China and Taiwan Conflict: The Emergency, Explained by a Top Commander


A soldier stands guard during Combat Readiness Week drills in Hsinchu, Taiwan, October 29, 2020. (Ann Wang/Reuters)

Yesterday’s exchange between Admiral John Aquilino, who has been nominated to lead the U.S. military’s Indo-Pacific Command, and Senator Tom Cotton provides another look at military planners’ expectations about a potential invasion of Taiwan by Chinese forces.

The exchange has been reported on extensively, but these things can get drowned out by other parts of the news cycle. It’s a compelling reminder, following recent testimony by other top military commanders (including Phil Davidson, whom Aquilino would replace), that the potential invasion of Taiwan is a near-term, once-in-a-generation threat and a national-security emergency.

The following excerpts of Aquilino’s testimony, in addition to Cotton’s comments about the 2022 Olympics, are worth reading in full:

Cotton: From a military strategic standpoint, why is it so important to Beijing that they annex Taiwan?

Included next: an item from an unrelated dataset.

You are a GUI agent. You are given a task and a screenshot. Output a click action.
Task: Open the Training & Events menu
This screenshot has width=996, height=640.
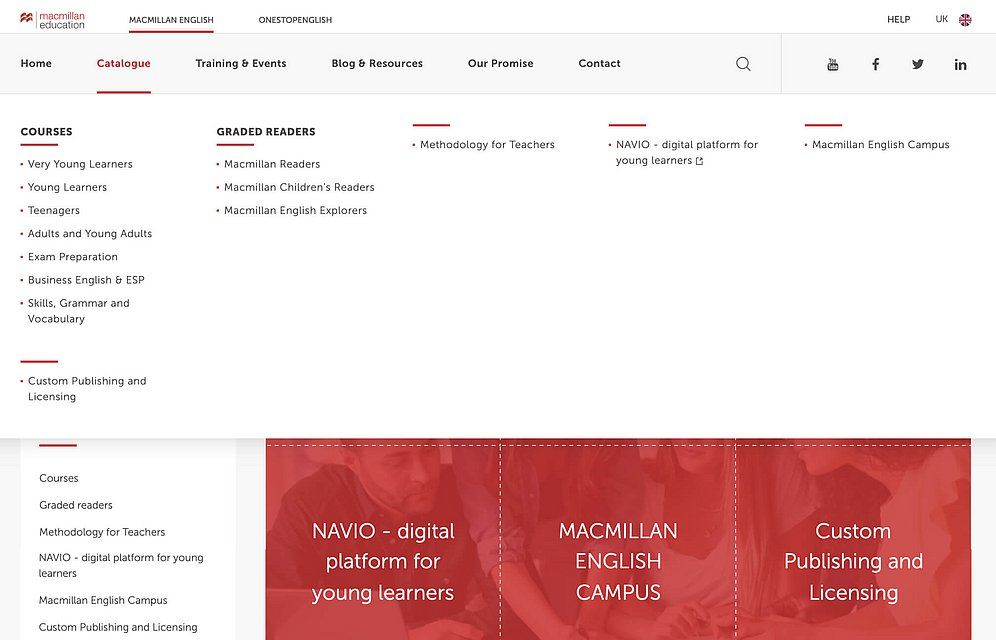(x=241, y=64)
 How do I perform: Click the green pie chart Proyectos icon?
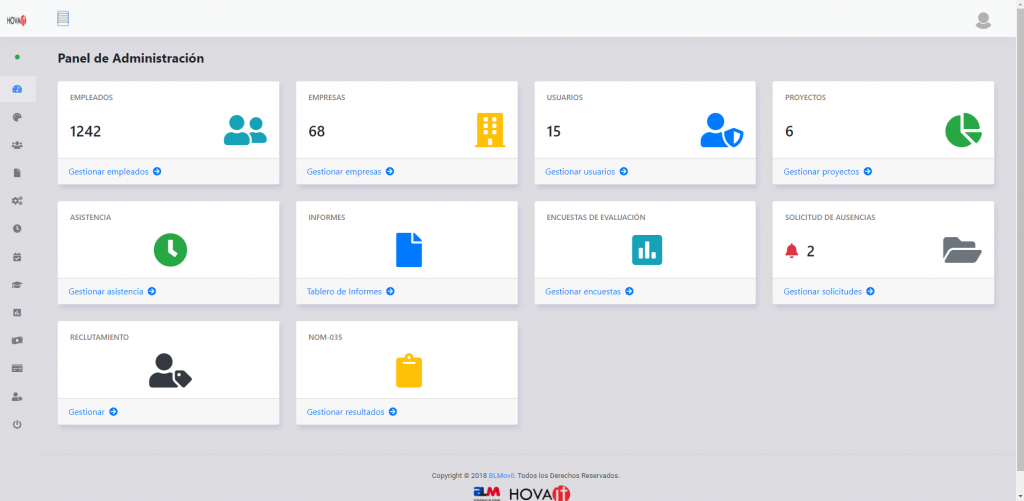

Aquilino: Thanks, Senator. As you know they view it as their number one priority, the rejuvenation of the Chinese Communist Party is at stake, very critical as they look at the problem. From a military standpoint, the strategic location of where it is, as it applies to the potential impact of two-thirds of the world’s trade, certainly, a critical concern. Additionally, the status of the United States as a partner with our allies and partners also is at stake, should we have a conflict in Taiwan. So those two reasons are really the strategic main concerns that I would see…

Cotton: Last week, Admiral Davidson testified that he thinks the PLA may have the capability to effectively invade Taiwan, in as soon as six years, maybe less. Do you agree with that view?

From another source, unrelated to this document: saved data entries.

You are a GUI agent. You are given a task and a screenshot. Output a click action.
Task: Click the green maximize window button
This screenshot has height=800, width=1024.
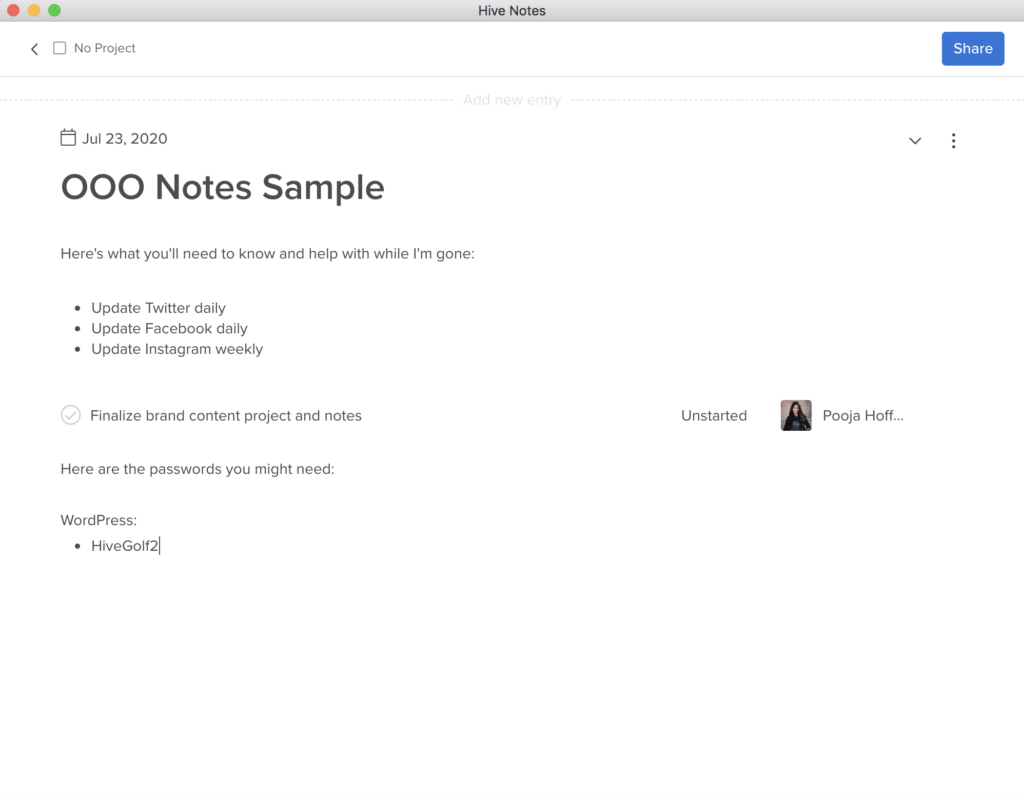[54, 10]
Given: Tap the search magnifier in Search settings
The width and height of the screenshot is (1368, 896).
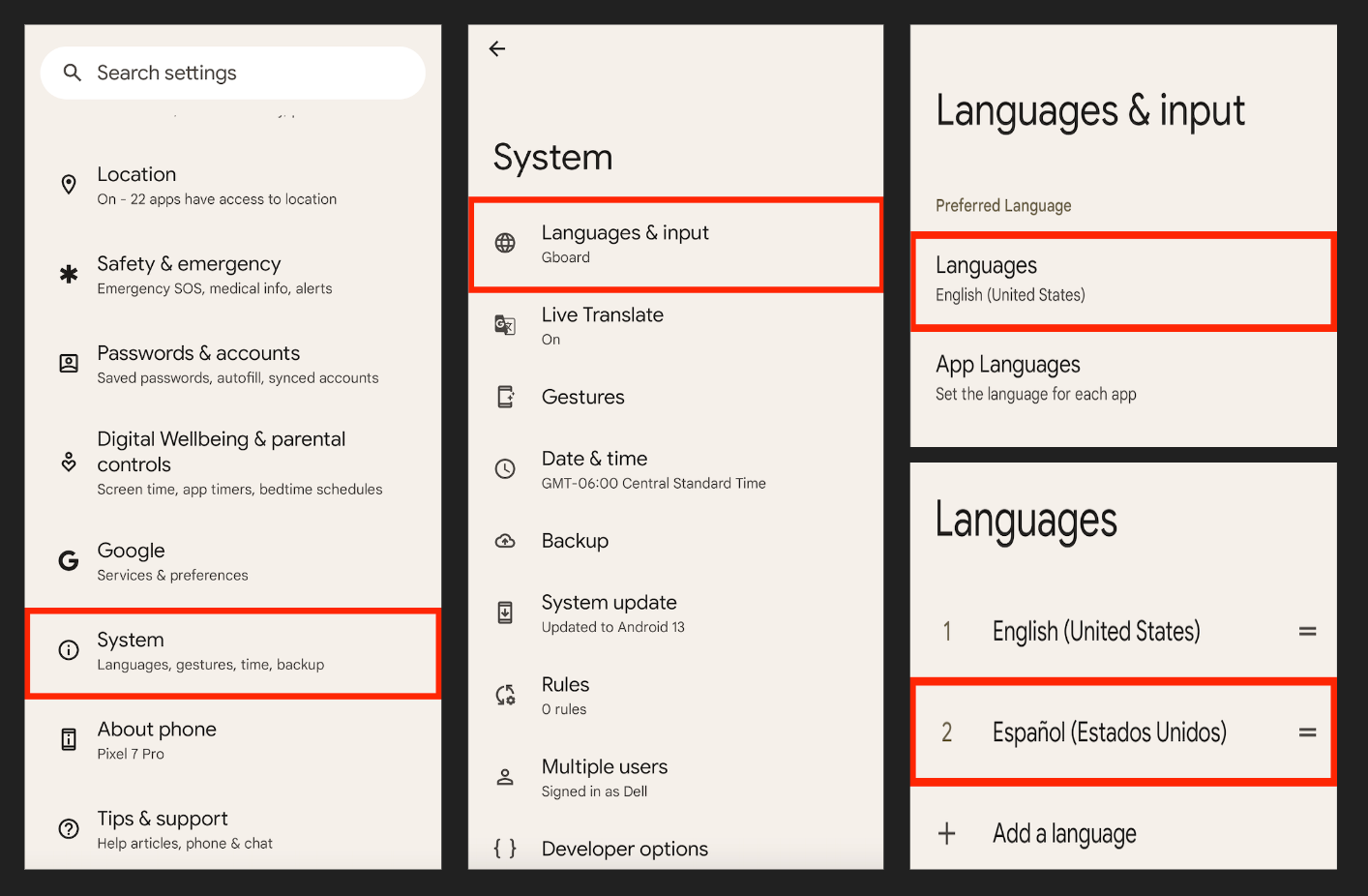Looking at the screenshot, I should point(72,73).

Aquilino: Senator, there’s many numbers out there. I know Admiral Davidson said six years. You’d have to ask him where he made that assessment. There are spans from today to 2045. My opinion is this problem is much closer to us than most think, and we have to take this on, put those deterrence capabilities like [The Pacific Deterrence Initiative] in place in the near term and with urgency.

Cotton: I share that view it’s not a 2045, it’s not a 2030 problem. I suspect it may not even be a 2026 problem. From a military planning point of view, what is the best time of year given light weather and sea conditions for the PLA to launch an invasion of Taiwan? Is it the middle part of spring?

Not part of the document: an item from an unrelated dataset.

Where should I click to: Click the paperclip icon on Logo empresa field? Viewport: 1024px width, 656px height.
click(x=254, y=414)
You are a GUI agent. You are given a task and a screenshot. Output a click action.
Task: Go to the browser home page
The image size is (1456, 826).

Aquilino: Yes, sir, that is certainly a better time, as it applies to sea state and environmentals.

Cotton: Do you recall when the Sochi Winter Olympics ended in 2014?

Aquilino: Yes, senator.

Cotton: February 23. Do you recall when Russia invaded Crimea?

Aquilino: I don’t have the date, senator. I apologize.

Cotton: February 27, four days later. The Beijing Winter Olympics end February 23 next year.